Collected data:
——————————

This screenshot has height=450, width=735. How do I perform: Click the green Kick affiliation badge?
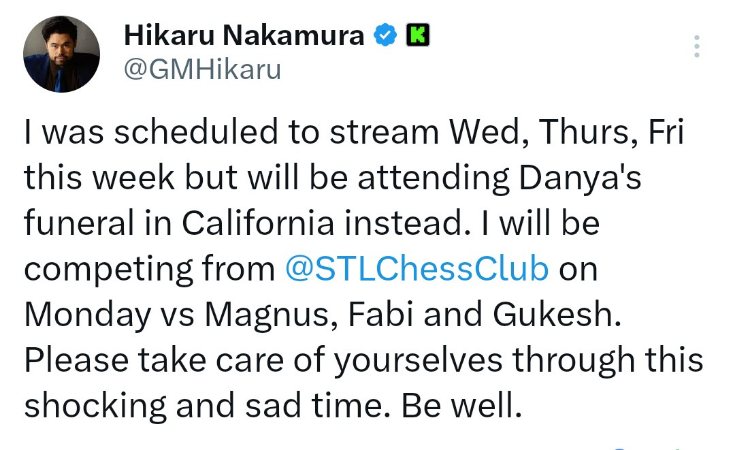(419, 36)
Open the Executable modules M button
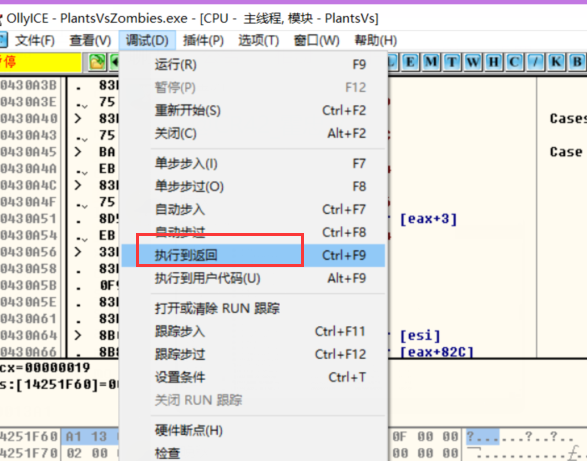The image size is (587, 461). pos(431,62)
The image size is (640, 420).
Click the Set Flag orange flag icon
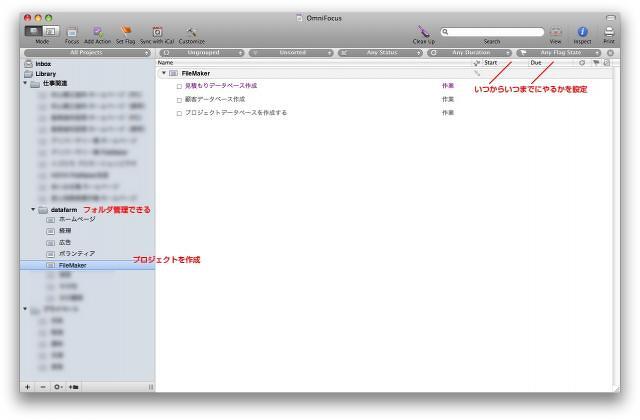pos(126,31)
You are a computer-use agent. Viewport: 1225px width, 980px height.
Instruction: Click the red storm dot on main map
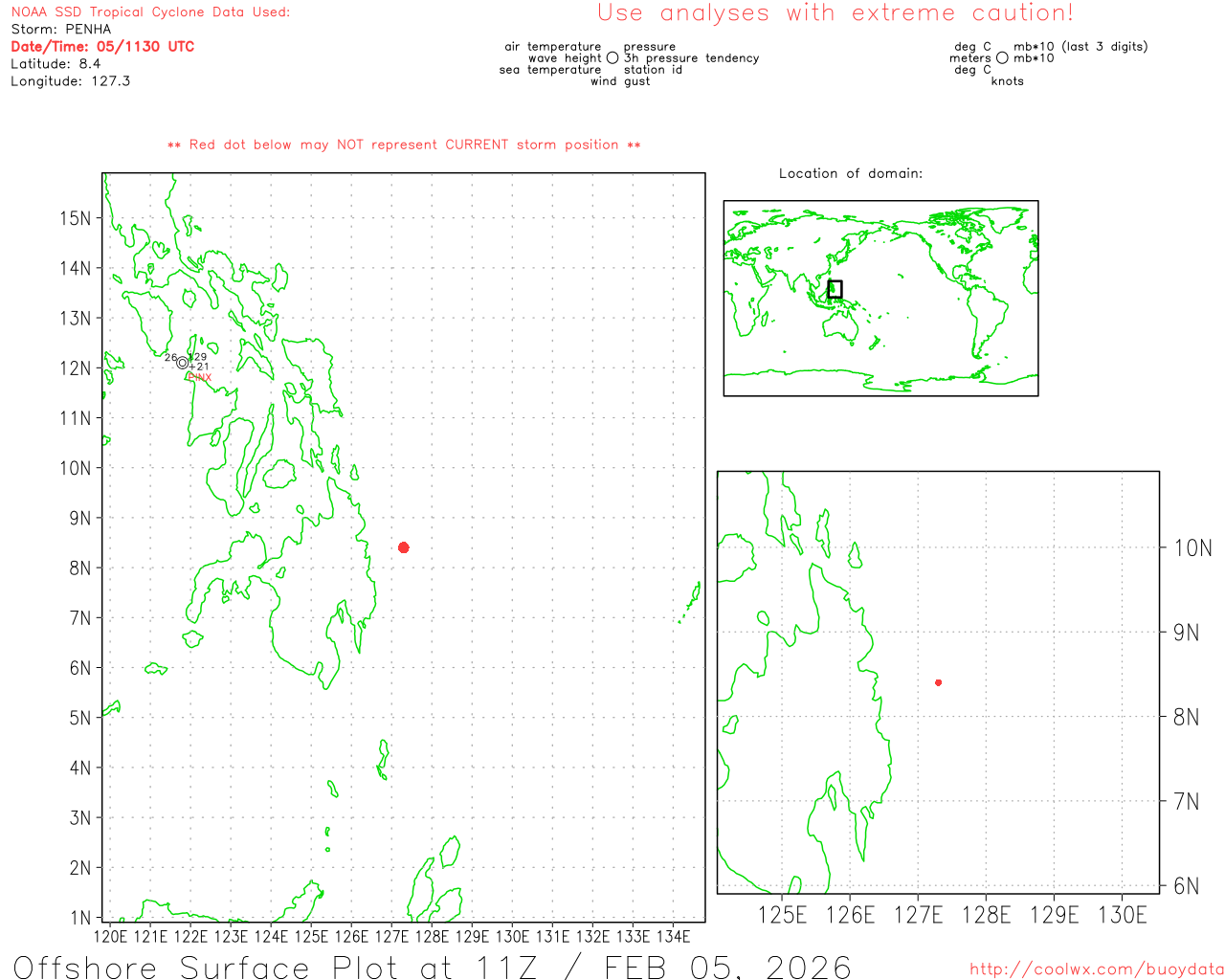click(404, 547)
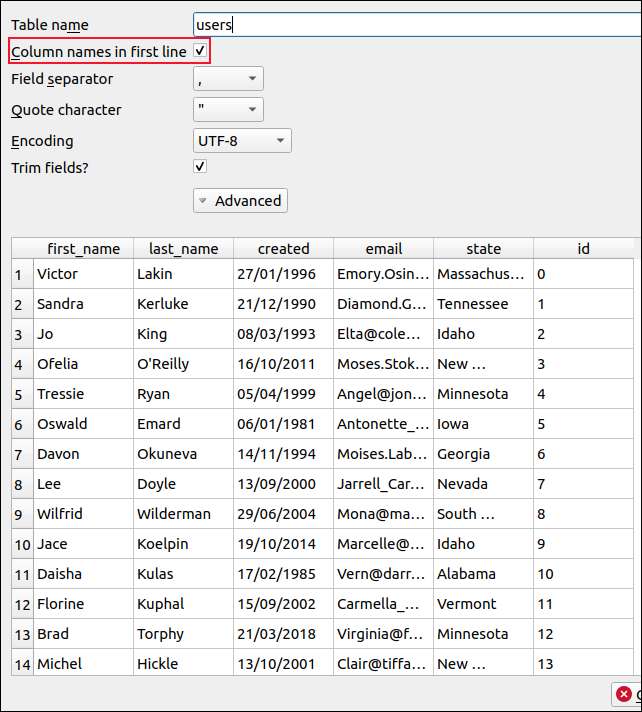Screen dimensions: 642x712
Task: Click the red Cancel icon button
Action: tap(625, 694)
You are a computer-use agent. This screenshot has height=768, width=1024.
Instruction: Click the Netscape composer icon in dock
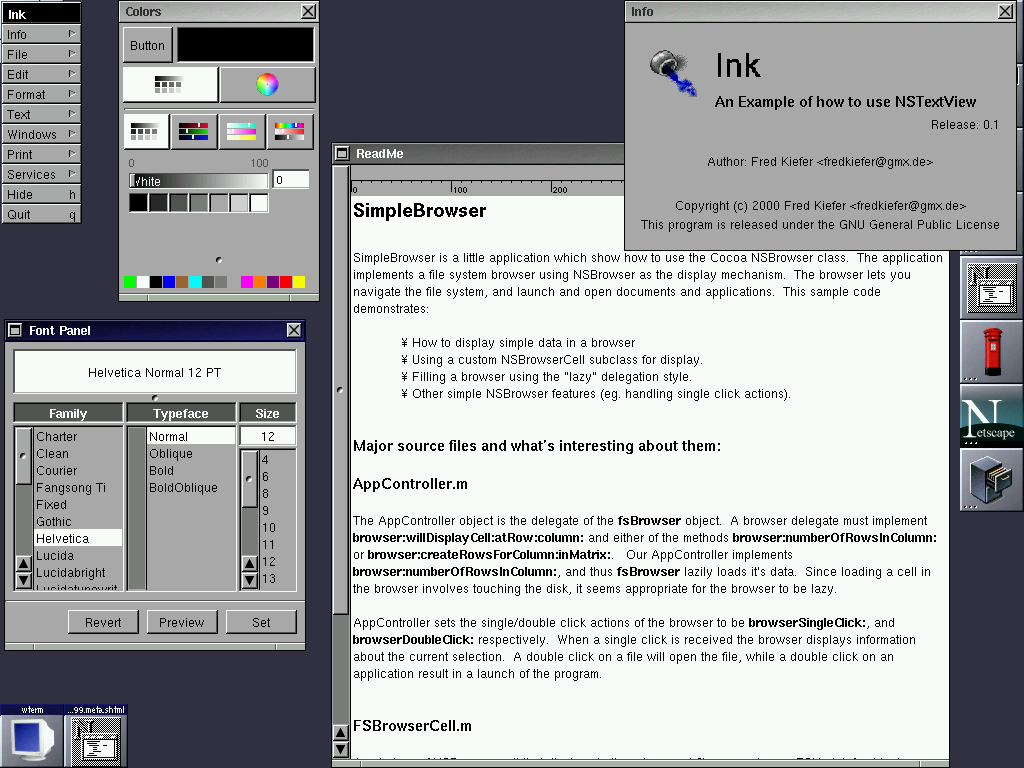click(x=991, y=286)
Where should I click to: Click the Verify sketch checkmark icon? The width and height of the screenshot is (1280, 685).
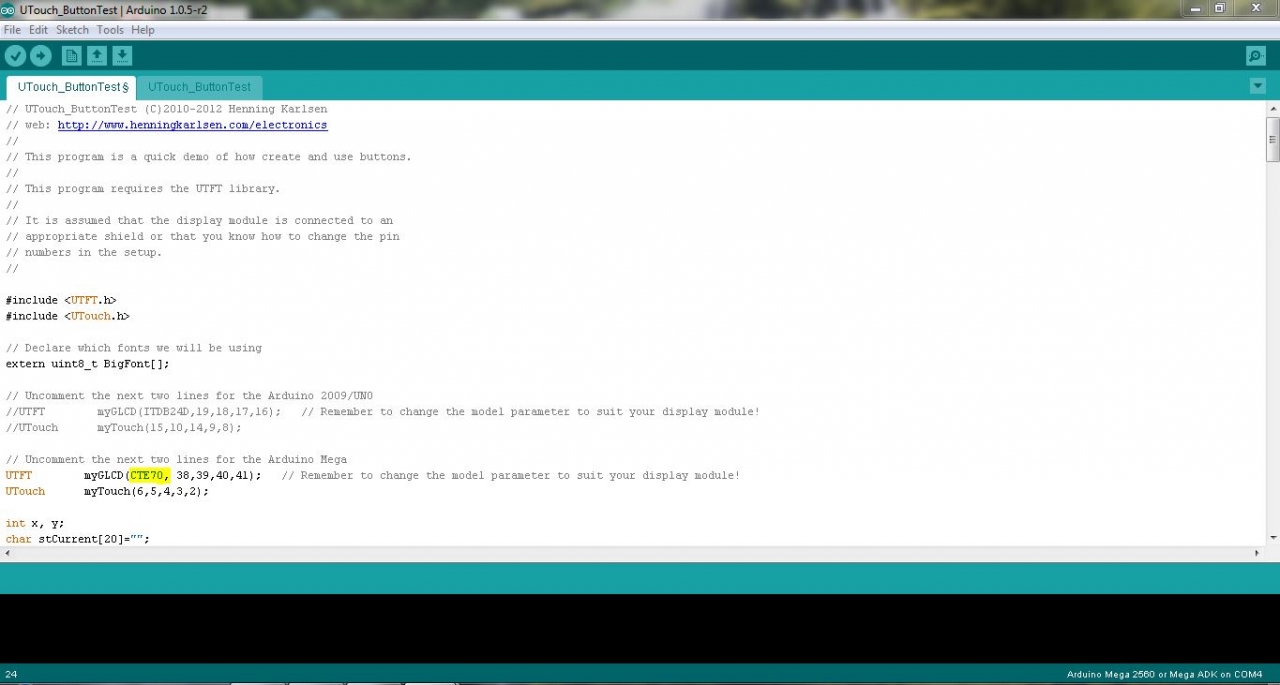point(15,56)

——————————

In the copy, no pictures should appear; the records themselves must be repeated exactly.

Task output:
This screenshot has height=450, width=735. How do I perform: Click the green Kick affiliation badge?
(419, 36)
Open the Executable modules M button
The image size is (587, 461). pos(431,62)
The image size is (640, 420).
Click the Set Flag orange flag icon
pos(126,31)
You are a computer-use agent. Viewport: 1225px width, 980px height.
Instruction: Click the red storm dot on main map
click(404, 547)
Screen dimensions: 642x712
Task: Click the red Cancel icon button
Action: tap(625, 694)
You are a computer-use agent. This screenshot has height=768, width=1024.
Instruction: Click the Netscape composer icon in dock
click(x=991, y=286)
Where should I click to: Click the Verify sketch checkmark icon? The width and height of the screenshot is (1280, 685).
point(15,56)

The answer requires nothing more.